Cosa dice la Legge per il disabile in ospedale
L’articolo 11 del Dpcm, dedicato alle misure anti-Covid riguardanti luoghi dove possono crearsi assembramenti, al comma 5 precisa: “È fatto divieto agli accompagnatori dei pazienti di permanere nelle sale di attesa dei dipartimenti emergenze e accettazione e dei pronto soccorso (DEA/PS), salve specifiche diverse indicazioni del personale sanitario preposto e fatta eccezione per gli accompagnatori dei pazienti in possesso del riconoscimento di disabilità con connotazione di gravità ai sensi dell’art. 3, comma 3, della legge 5 febbraio 1992, n. 104, che possono altresì prestare assistenza anche nel reparto di degenza nel rispetto delle indicazioni del direttore sanitario della struttura”.
Istituire un Codice Blu 118
C’è anche un’altra richiesta avanzata da Oltre lo sguardo onlus ed Hermes Aps Onlus. Quella di aggiornare i codici di priorità 118 “inserendo un Codice Blu per il trasporto e la presa in carico al triage della persona con disabilità; affinché sia altamente attenzionata dagli operatori sanitari – spiegano -, tenendo conto anche del comma 5 dell’ art.11 del Dpcm del 2 marzo 2021. Nessuno – evidenziano – si salva da solo. Non è accettabile che su questo diritto incontestabile non ci sia stata un’informazione a tappeto, riservata soprattutto alle famiglie e ai caregiver”.
Mai più soli: il mondo dell’associazionismo si mobilita
Un appello condiviso anche da altre organizzazioni, come Spes contra Spem; tra i promotori della Carta dei diritti delle persone con disabilità in ospedale diffusa nel 2014, che già aveva previsto il diritto/dovere di assistenza del disabile in ospedale. E come la Federazione Alzheimer Italia. La Presidente Gabriella Salvini Porro, interpellata da Redattore Sociale, ricorda: “La Carta dei diritti delle persone con demenza, redatta dalla nostra Federazione oltre venti anni fa, afferma tra le altre cose che la persona con demenza deve avere il diritto ad accedere ai servizi sanitari al pari di ogni altro cittadino. Ciò significa che questi servizi devono prestare attenzione alle esigenze specifiche di chi ha la demenza, anche in un periodo di emergenza sanitaria come questo”.

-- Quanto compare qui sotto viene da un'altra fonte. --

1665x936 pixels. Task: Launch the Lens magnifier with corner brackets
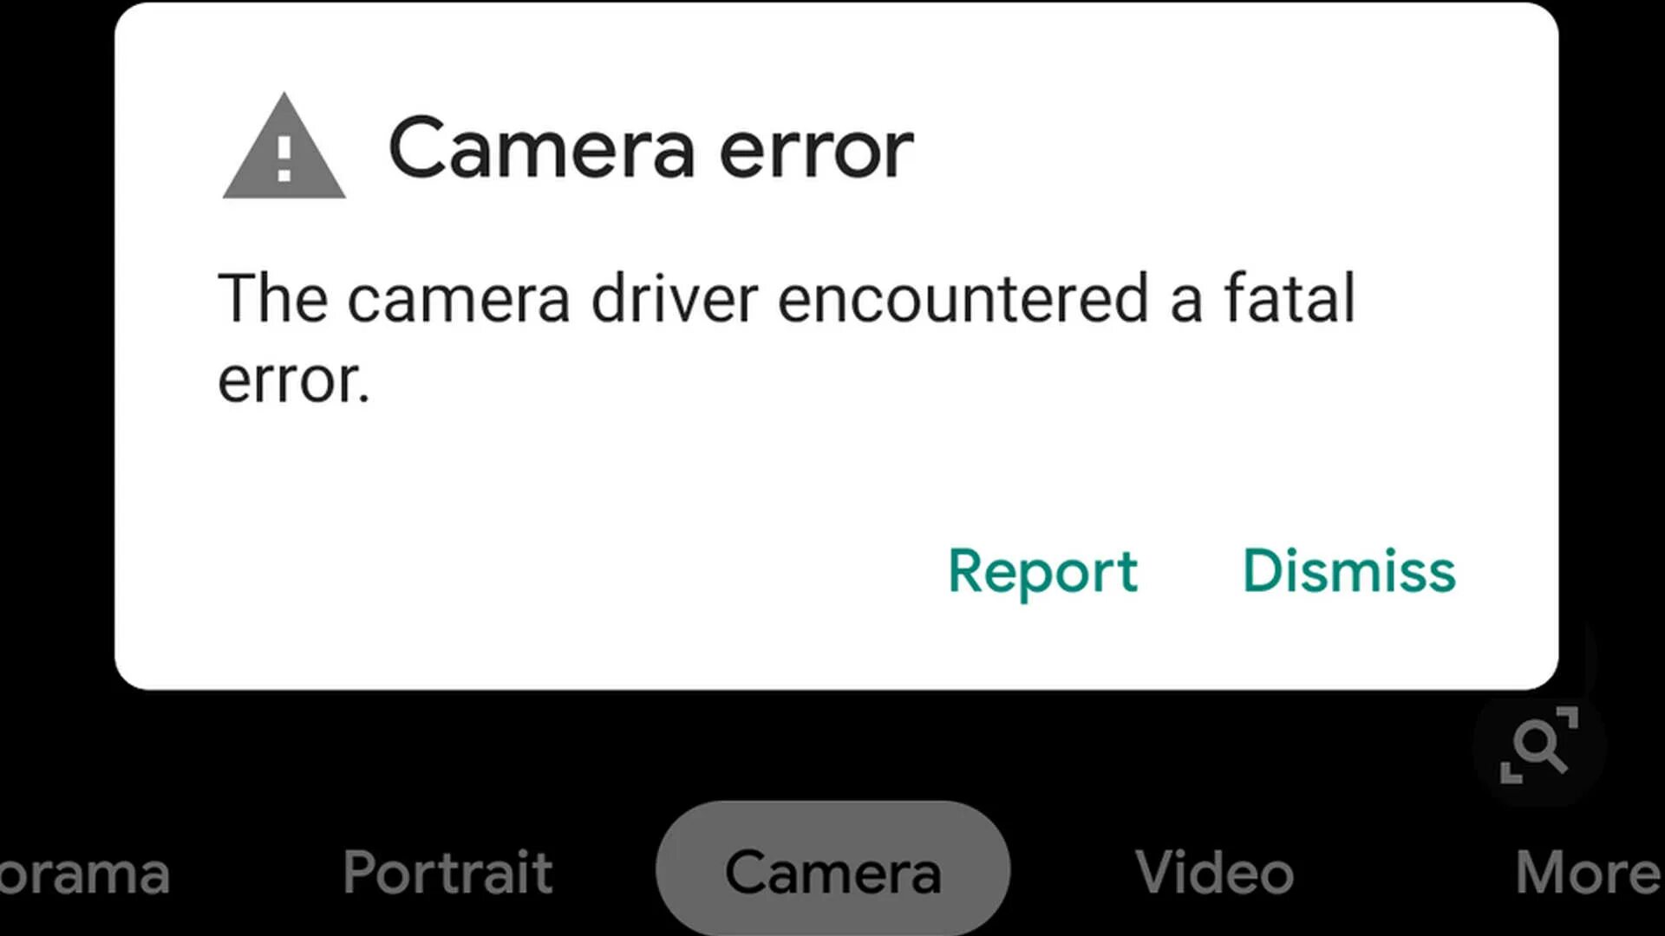[1539, 744]
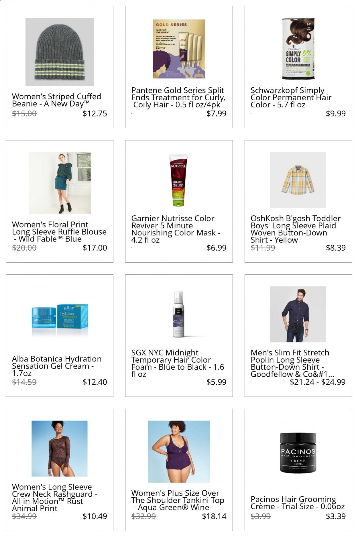The image size is (358, 537).
Task: Open the striped cuffed beanie image
Action: (x=60, y=52)
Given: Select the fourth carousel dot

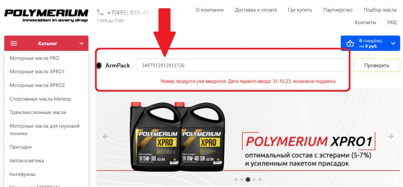Looking at the screenshot, I should point(254,180).
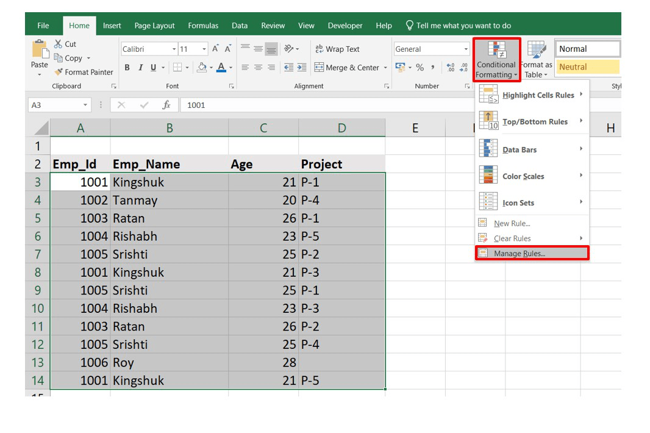Open the Font Size dropdown

point(203,48)
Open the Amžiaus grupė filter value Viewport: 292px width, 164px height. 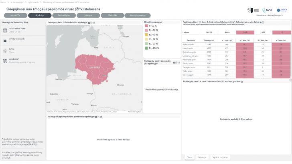pos(12,41)
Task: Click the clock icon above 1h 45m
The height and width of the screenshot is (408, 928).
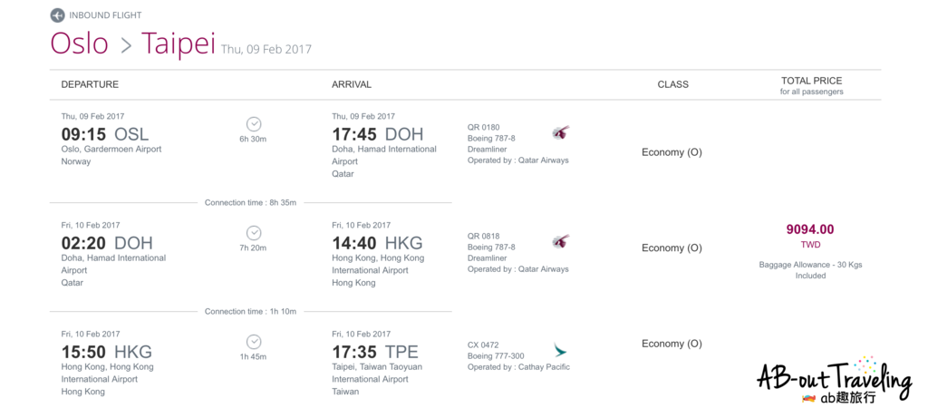Action: [x=254, y=342]
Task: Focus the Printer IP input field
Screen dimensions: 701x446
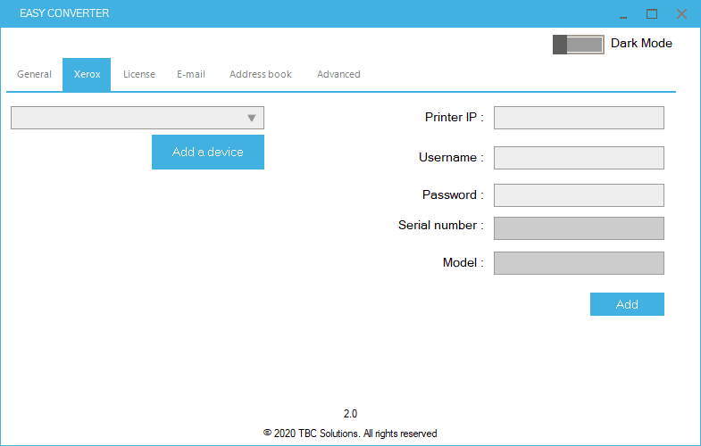Action: click(579, 118)
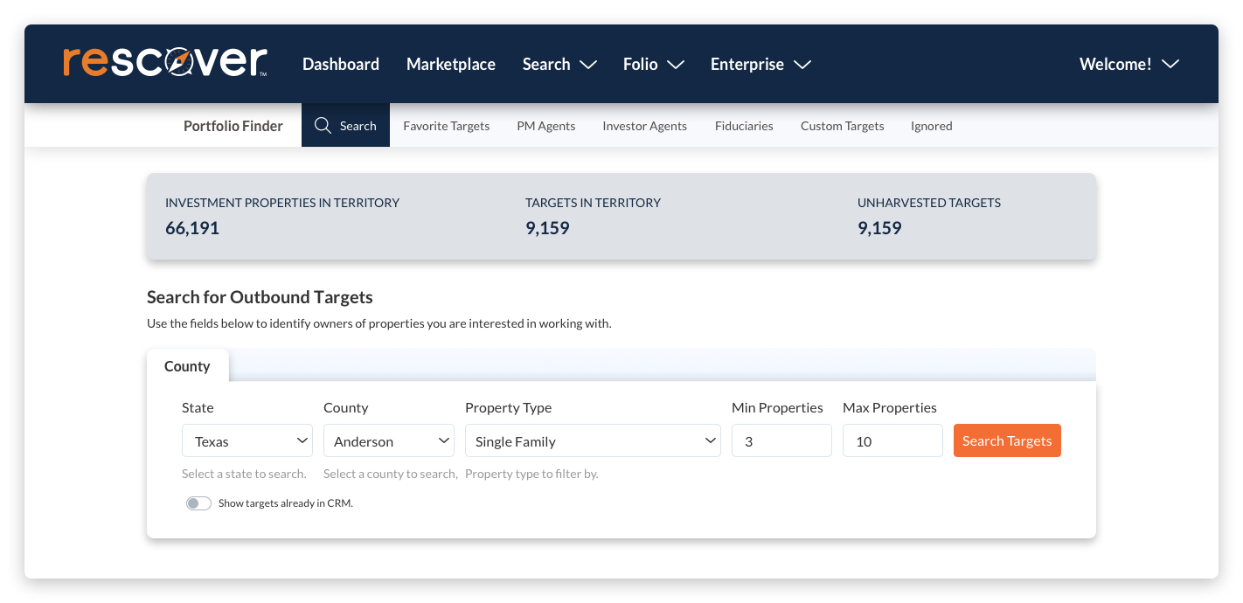The width and height of the screenshot is (1243, 603).
Task: Choose a county from Anderson dropdown
Action: tap(388, 441)
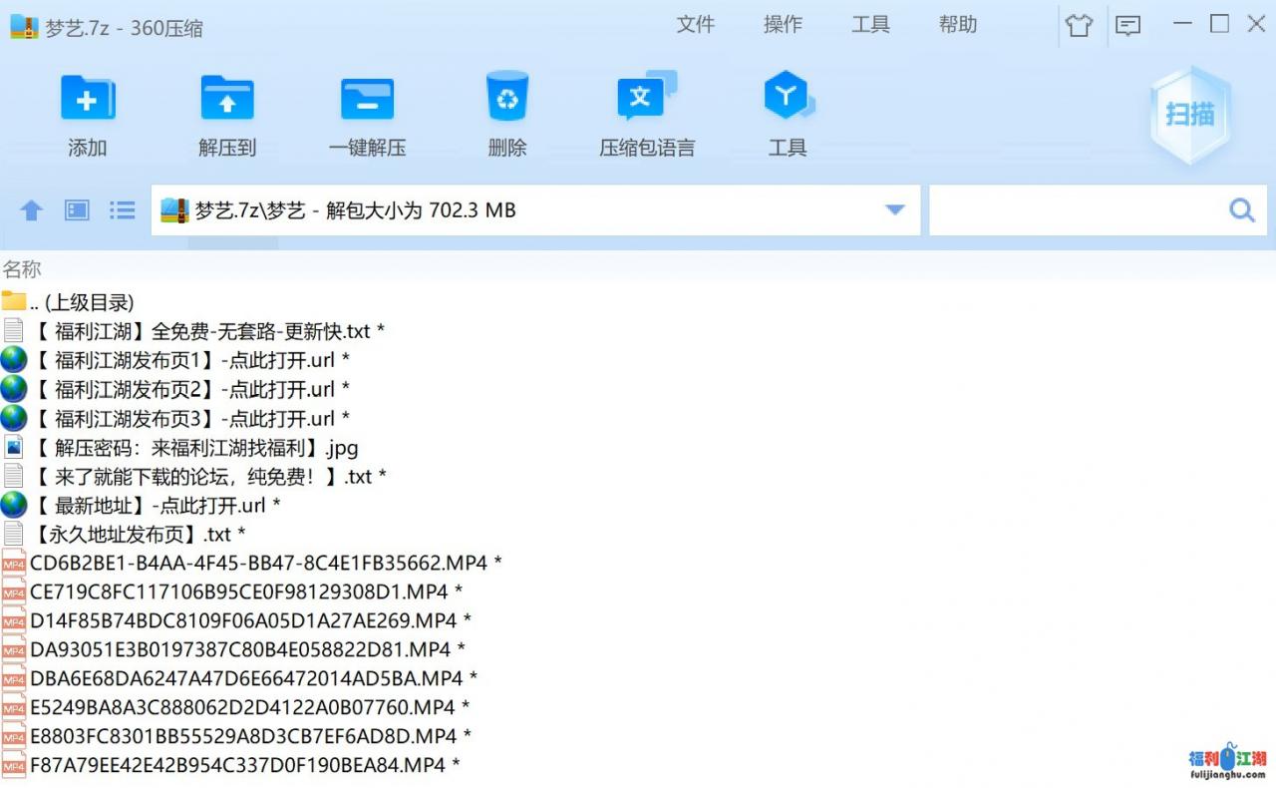Open the 工具 hexagon toolbar icon
Image resolution: width=1276 pixels, height=788 pixels.
pyautogui.click(x=788, y=100)
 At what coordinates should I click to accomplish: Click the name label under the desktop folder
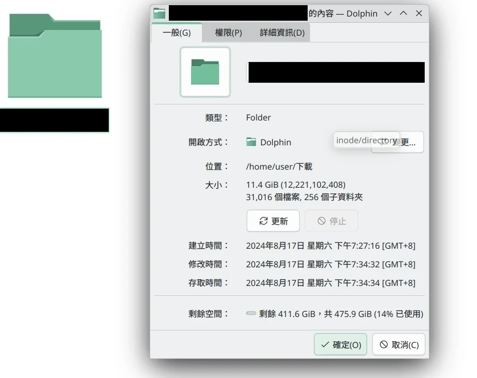click(54, 120)
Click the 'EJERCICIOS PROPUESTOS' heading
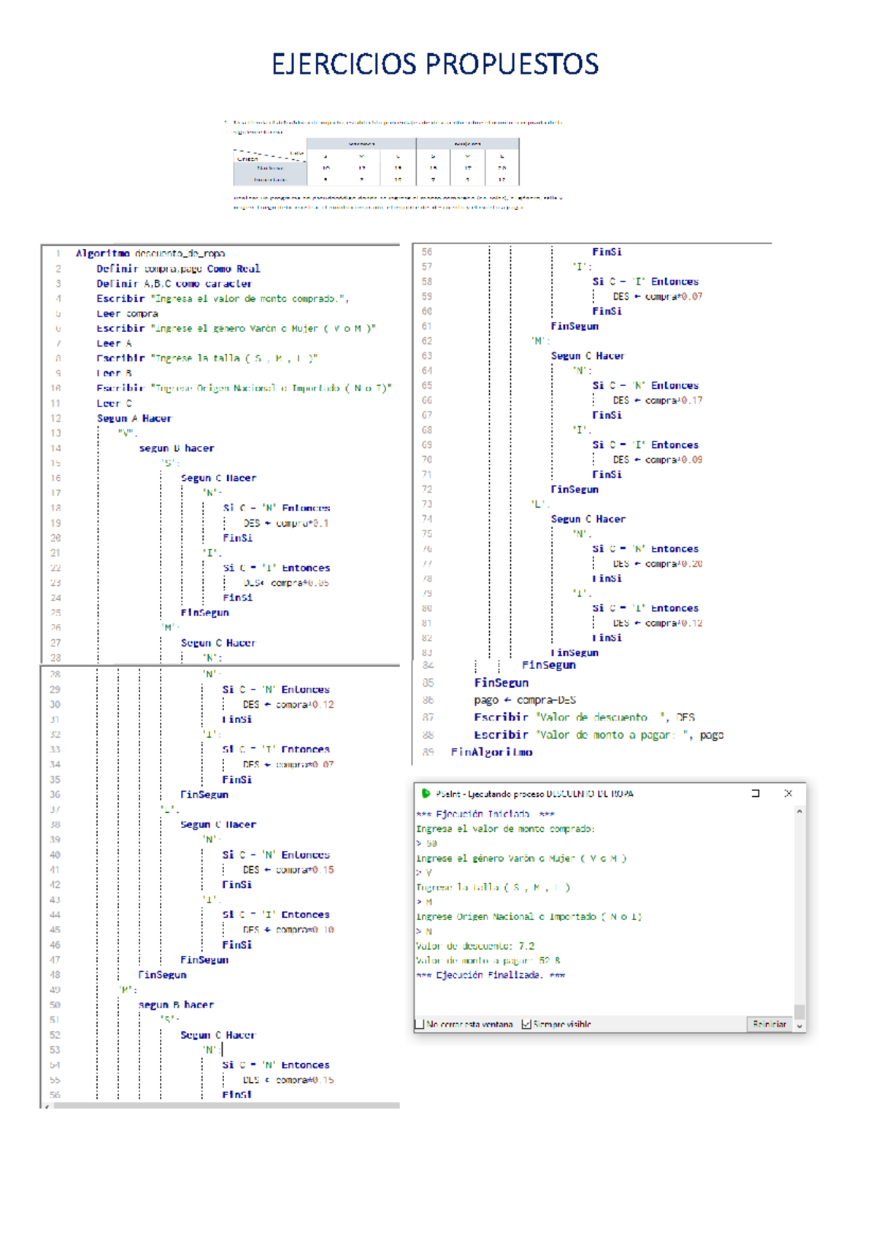Screen dimensions: 876x1239 435,64
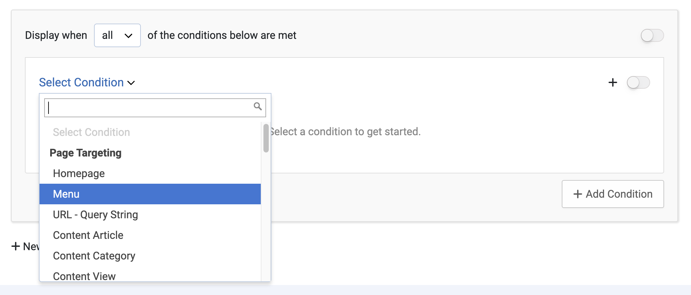691x295 pixels.
Task: Click the search magnifier icon in dropdown
Action: [257, 106]
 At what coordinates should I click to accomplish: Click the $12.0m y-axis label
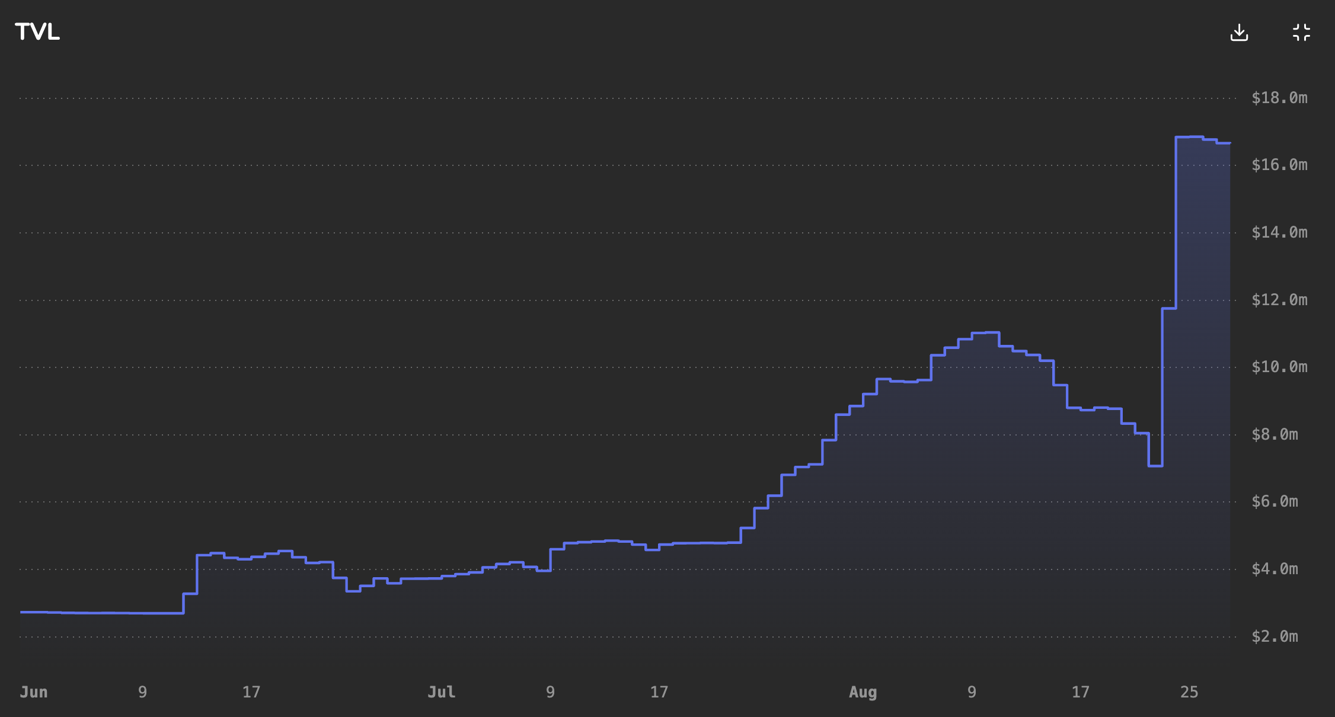pos(1279,300)
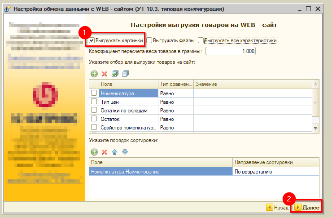This screenshot has height=218, width=332.
Task: Open Равно comparison type for Номенклатура
Action: click(175, 93)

“Per questi malati, infatti, salire su un’ambulanza, accedere a un pronto soccorso o a un ospedale può essere un’esperienza disorientante e spaventosa – evidenzia – che dovrebbe sempre essere affrontata con un familiare o un caregiver al fianco, che possa non solo controllarli ma anche rassicurarli e fare in modo che il tempo trascorso in ospedale sia il meno traumatico possibile. Per questo chiediamo alle istituzioni di vigilare perché in ogni struttura sanitaria siano garantite alle persone con demenza l’assistenza e la tutela necessarie e si faccia in modo che casi come questi non si verifichino mai più”.